1865 konnte der erste Bauabschnitt fertiggestellt werden. Ab nun hielt die Stadtregierung hier ihre Sitzungen ab. Das Gebäude wurde schließlich 1869 vollendet. Plötzlich stach ein mächtiger, hundert Meter hoher Turm aus Berlins Zentrum heraus. „Zum ersten mal gibt es damit eine Repräsentanz für die Stadtgesellschaft“, sagt Historikerin Weinland. Mit einiger Symbolkraft, denn der neue Bau überragte die Kuppel des nahen Schlosses deutlich. „Das hat ja Wilhelm den II. enorm geärgert“, erklärt die Stadtgeschichtskundlerin.

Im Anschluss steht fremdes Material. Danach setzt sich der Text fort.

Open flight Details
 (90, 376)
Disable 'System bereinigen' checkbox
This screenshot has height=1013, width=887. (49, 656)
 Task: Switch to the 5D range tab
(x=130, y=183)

Mit Jahresbeginn 1870 konnte auch die Stadtverordnetenversammlung dort tagen. „Dieses Gremium war die gewählte Vertretung der Berlinerinnen und Berliner“, betont Michael Müller. Wie sehr schon diese Stadtverordnetenversammlung für Demokratie gekämpft habe, zeige die Durchsetzung der Öffentlichkeit ihrer Sitzungen, so der Regierende Bürgermeister. „Das war unter den autoritären Bedingungen des Kaiserreichs ein mehr als nur symbolischer Erfolg.“

Der Turm überragte das Schloss, zum Ärger des Kaisers

Erstaunlich ist, wie stark manche Themen der damaligen Zeit den Debatten im heutigen Berlin ähneln: Über die neue „Verordnung über den Lastwagenverkehr“ diskutierten die Stadtverordneten in ihrer Sitzung im März 1874. Neun Straßen und vier Brücken sollten nach dem Entwurf der neuen „Fahrordnung“ zwischen 11 und 20 Uhr für den Lastverkehr gesperrt werden.

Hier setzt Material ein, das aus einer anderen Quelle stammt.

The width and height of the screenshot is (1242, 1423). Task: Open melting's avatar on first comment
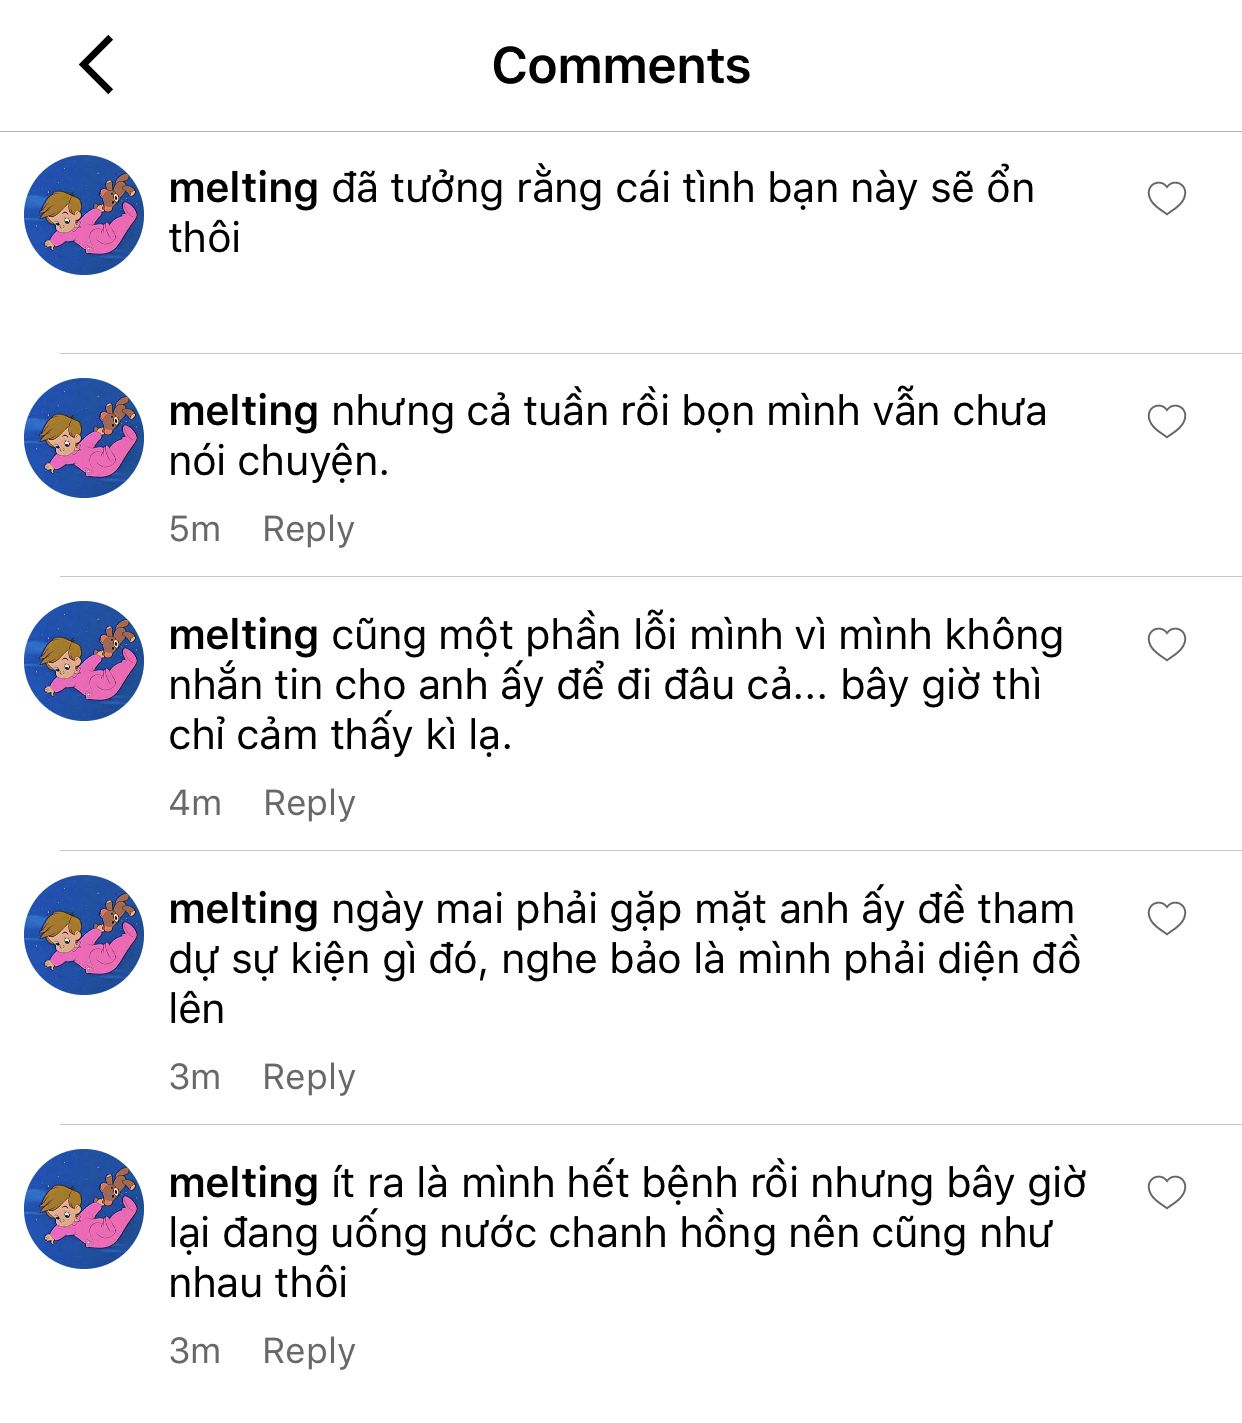pyautogui.click(x=84, y=215)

Die Regelung greife „sehr tief in alle geschäftlichen und Verkehrsverhältnisse unserer Bürgerschaft ein“, kritisierte der Verordnete Bertheim in der Sitzung. Würden die Brücken gesperrt, würden die Lastwagen „große Umwege machen müssen“. Straßensperrungen für Transportwagen im Zentrum? Die Debatte erinnert stark an die Diskussion um die 2019 eingeführten Dieselfahrverbote.

Bürger waren durch die Stadtverordneten kaum wirklich vertreten

Auch durch die Stadtverordnetenversammlung waren die Berliner wegen des preußischen Drei-Klassen-Wahlrechts jedoch nur bedingt vertreten. Ohnehin klafft zwischen dem symbolischen Anspruch durch den mächtigen Bau und der tatsächlichen Macht von Magistrat und Stadtverordneten zur damaligen Zeit eine große Lücke. Preußen und das Kaiserreich hatten letztlich weiterhin in vielen Punkten das Sagen. Als „extrem ambivalent“ bezeichnet der Stadthistoriker Benedikt Goebel den Bau. Er repräsentiere einerseits den Bürgerstolz, gleichzeitig aber auch Preußen und das Deutsche Reich selbst.

Der Fokus der Feierlichkeiten im Jubiläumsjahr wird dennoch auf der Bedeutung des Ortes für Demokratie und Stadtgesellschaft liegen. Mit einer eigens produzierten Serie auf den Social-Media-Kanälen der Senatskanzlei werde ab Februar jede Woche ein besonderes Thema rund ums Rathaus vorgestellt, teilt Müller mit. Zudem findet im Sommer auf dem Rathaus-Forum ein großes Bürgerfest statt.

Das werde kaum reichen, um das Haus der Stadtgesellschaft wieder näher zu bringen, befindet Historiker Goebel. „Die Berliner haben mit dem Roten Rathaus nichts am Hut.“ Er fordert, Standesamt und Meldestelle im Sitz des Regierenden Bürgermeisters einzurichten. „Dann hätten die Berliner eine Verbindung dazu.“ So bleibt der Blick der Berliner auf das Rathaus wohl distanziert: Ein roter, großer Turm, aus der Ferne.